- EXTRAIT DE PAGE -
Le premier concerne l’assujettissement des sociétés de financement. Relevant d’un statut national, elles ne sont en effet pas couvertes par le règlement européen. Cependant, compte tenu de leur rôle crucial dans le secteur bancaire français, il est impératif de leur appliquer les exigences de Dora dans les meilleurs délais. La version adoptée par le Sénat ne prévoit cette application qu’en 2030, ce qui pourrait créer une vulnérabilité pour l’ensemble du secteur financier. À titre d’exemple, Crédit Logement, acteur majeur du crédit immobilier, cautionnait 420 milliards d’euros d’encours en 2024. Or un vol de données personnelles concernant les crédits immobiliers de millions de Français aurait un impact considérable. Face à ce risque, nous préconisons une mise en application rapide du règlement, au moins pour les sociétés de financement les plus critiques. Pour les entités de moindre envergure, nous suggérons une application en janvier 2027, ce qui nous paraît être un délai raisonnable, intervenant deux ans après l’entrée en vigueur du texte.
Concernant l’interaction entre les autorités de contrôle du secteur financier et l’autorité en charge de la cybersécurité dans la gestion des cyberattaques, nous sommes favorables à la mise en place d’une notification parallèle, comme l’autorise le règlement Dora. Cette option permettrait aux établissements d’adresser simultanément leur déclaration d’incident cyber à l’autorité compétente au titre de la directive NIS. Le coût supplémentaire pour les établissements serait nul, puisqu’ils transmettraient les mêmes informations à l’Anssi et à l’ACPR, selon un format identique. En revanche, le gain en termes de stabilité financière serait significatif, chaque heure étant cruciale dans la neutralisation d’une cyberattaque.
L’idée d’une notification unique serait contre-productive, car elle ralentirait le traitement de la menace cyber. Une double notification est au contraire essentielle, car les autorités du secteur financier et l’Anssi ont des missions distinctes. Les unes traitent les conséquences d’un incident cyber pour le secteur financier, notamment la protection de la clientèle, la sauvegarde des avoirs et la gestion du risque systémique, tandis que l’autre se concentre sur la réponse technique à la cyberattaque. Ce double circuit de notification est donc crucial pour une gestion efficace des incidents.

- DONNÉES -
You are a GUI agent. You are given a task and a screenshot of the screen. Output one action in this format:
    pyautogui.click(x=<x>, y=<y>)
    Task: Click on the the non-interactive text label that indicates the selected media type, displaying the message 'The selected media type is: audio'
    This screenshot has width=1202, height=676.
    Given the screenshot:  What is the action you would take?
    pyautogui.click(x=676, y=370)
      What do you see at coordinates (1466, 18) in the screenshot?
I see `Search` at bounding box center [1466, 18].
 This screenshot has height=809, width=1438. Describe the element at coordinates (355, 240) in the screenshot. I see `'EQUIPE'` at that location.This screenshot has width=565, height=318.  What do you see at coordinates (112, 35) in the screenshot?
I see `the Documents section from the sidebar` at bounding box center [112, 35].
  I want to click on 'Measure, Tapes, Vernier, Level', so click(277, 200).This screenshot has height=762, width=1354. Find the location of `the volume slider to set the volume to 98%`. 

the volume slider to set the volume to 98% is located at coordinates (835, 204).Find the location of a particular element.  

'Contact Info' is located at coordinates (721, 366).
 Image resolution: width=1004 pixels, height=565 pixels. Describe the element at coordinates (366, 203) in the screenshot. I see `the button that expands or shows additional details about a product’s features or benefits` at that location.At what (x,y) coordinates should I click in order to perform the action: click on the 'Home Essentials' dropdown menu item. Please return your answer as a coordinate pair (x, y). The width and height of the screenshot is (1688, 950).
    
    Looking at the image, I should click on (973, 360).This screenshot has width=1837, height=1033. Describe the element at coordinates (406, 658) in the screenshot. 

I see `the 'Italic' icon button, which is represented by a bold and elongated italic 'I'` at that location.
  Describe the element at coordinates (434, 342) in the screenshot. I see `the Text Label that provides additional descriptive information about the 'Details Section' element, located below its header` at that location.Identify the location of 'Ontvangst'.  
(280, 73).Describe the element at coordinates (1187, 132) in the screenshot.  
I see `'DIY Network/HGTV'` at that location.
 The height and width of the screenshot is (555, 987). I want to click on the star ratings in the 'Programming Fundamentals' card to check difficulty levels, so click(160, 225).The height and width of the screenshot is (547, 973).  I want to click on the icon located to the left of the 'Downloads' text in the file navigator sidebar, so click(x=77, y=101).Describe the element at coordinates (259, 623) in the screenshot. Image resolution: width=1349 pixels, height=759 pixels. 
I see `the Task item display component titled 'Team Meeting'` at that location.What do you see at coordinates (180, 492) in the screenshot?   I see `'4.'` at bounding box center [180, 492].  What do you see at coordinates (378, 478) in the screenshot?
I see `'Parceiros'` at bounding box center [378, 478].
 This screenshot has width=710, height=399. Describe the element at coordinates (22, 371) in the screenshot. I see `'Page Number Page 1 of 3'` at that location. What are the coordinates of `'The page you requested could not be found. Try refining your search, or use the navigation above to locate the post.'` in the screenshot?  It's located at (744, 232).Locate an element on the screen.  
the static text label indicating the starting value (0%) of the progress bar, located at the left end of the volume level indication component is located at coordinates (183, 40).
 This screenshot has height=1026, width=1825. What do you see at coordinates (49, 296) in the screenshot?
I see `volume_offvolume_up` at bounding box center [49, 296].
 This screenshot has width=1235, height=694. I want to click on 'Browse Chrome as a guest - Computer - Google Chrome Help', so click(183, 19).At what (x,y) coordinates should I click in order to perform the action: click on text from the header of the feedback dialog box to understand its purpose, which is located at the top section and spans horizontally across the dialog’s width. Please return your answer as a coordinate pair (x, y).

- CONSIGNE -
D'après l'extrait de page, en quelle année la version adoptée par le Sénat prévoit-elle d'appliquer les exigences de Dora aux sociétés de financement ? Répondez en une phrase, s'il vous plaît.

- SOLUTION PROPOSÉE -
La version adoptée par le Sénat ne prévoit cette application qu'en 2030.